_WHAT NEEDS TO BE DONE_: Copy out every line of the data exactly; do not include the images.

_RECORDS SUPPLIED_:
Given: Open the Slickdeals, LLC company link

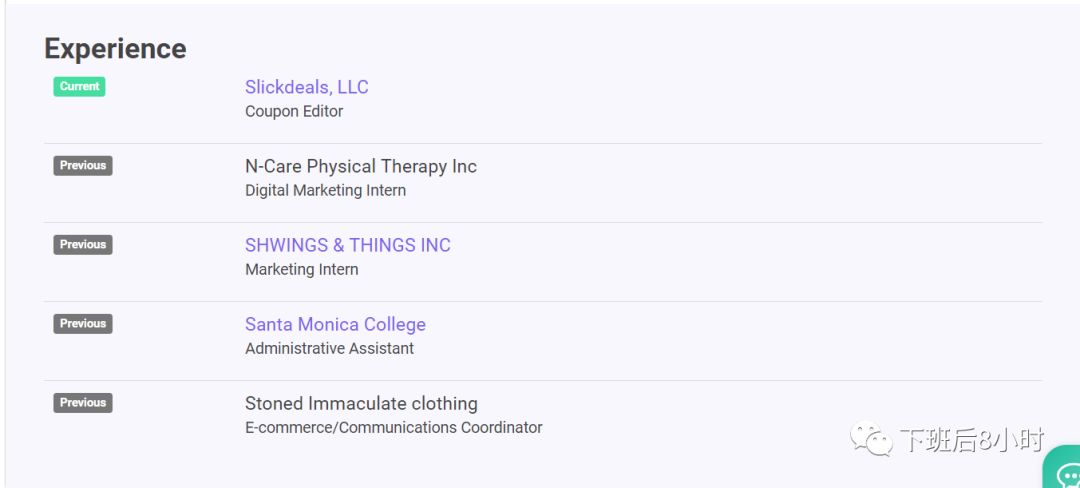Looking at the screenshot, I should pyautogui.click(x=307, y=87).
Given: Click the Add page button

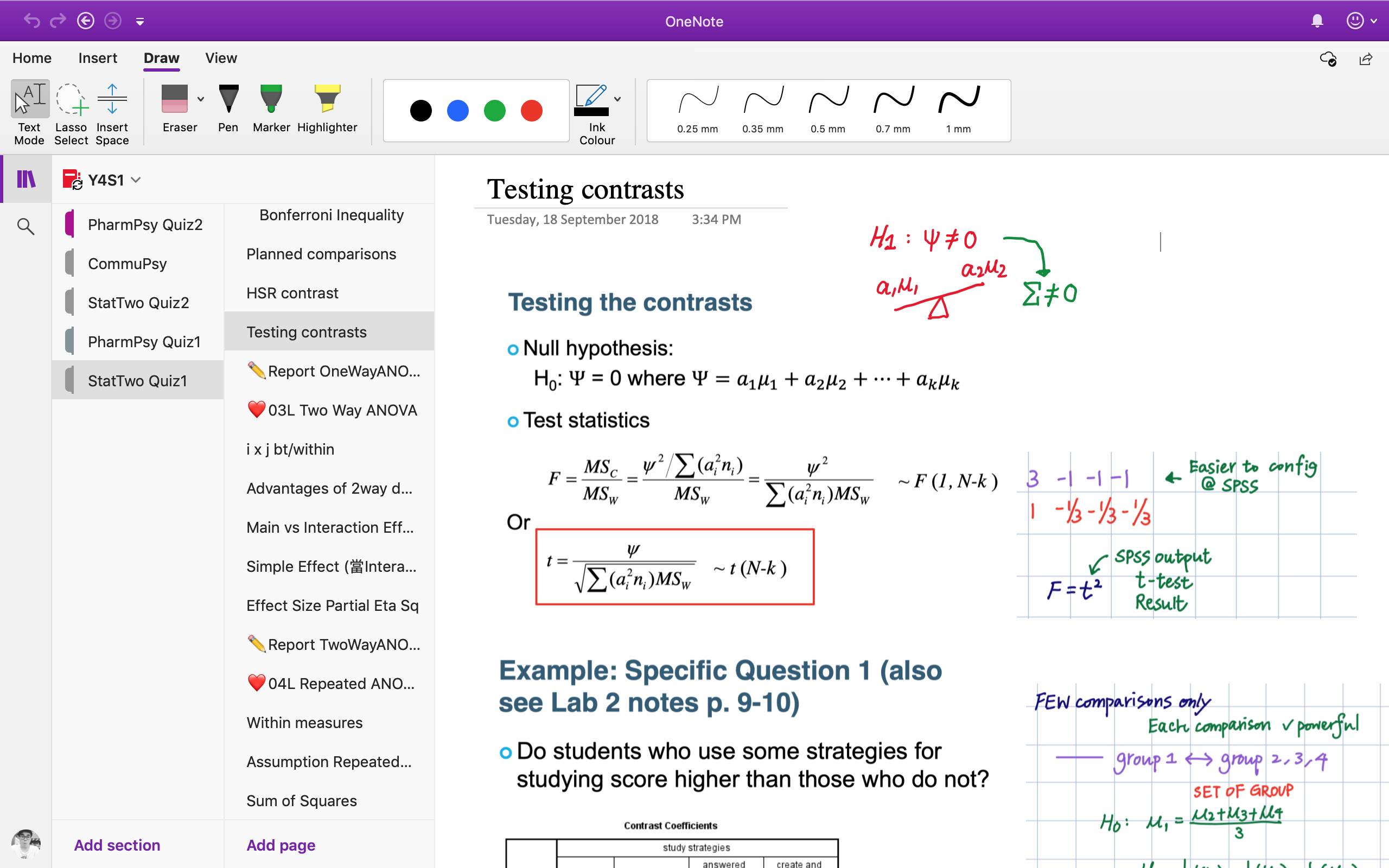Looking at the screenshot, I should pyautogui.click(x=280, y=844).
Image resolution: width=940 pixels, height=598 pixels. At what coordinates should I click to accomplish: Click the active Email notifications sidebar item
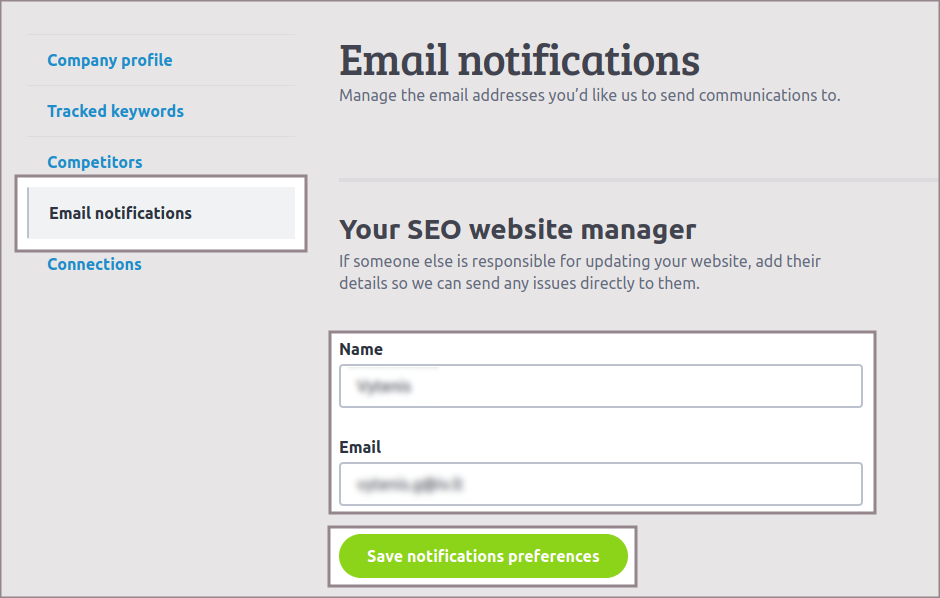click(x=121, y=213)
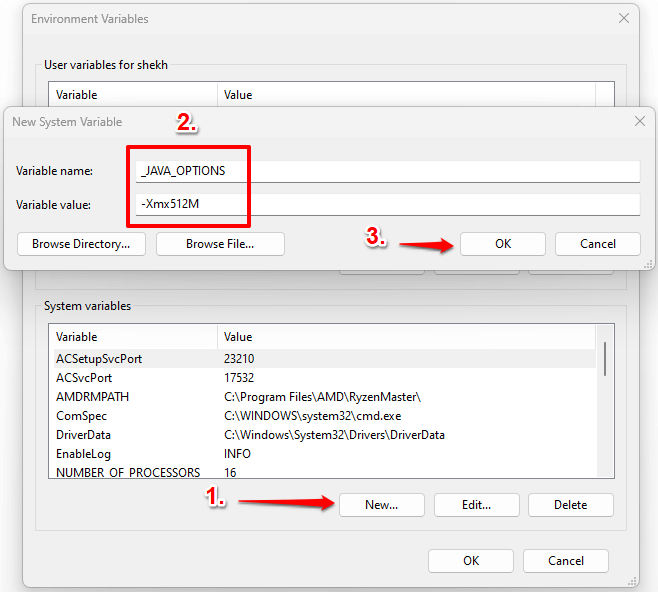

_SOLUTION FOR THIS EXERCISE_:
Given: Open the Slickdeals, LLC company link

Looking at the screenshot, I should pyautogui.click(x=307, y=87).
Given: Click the Add page button

Looking at the screenshot, I should pyautogui.click(x=280, y=844).
Image resolution: width=940 pixels, height=598 pixels. At what coordinates should I click to accomplish: Click the active Email notifications sidebar item
click(x=121, y=213)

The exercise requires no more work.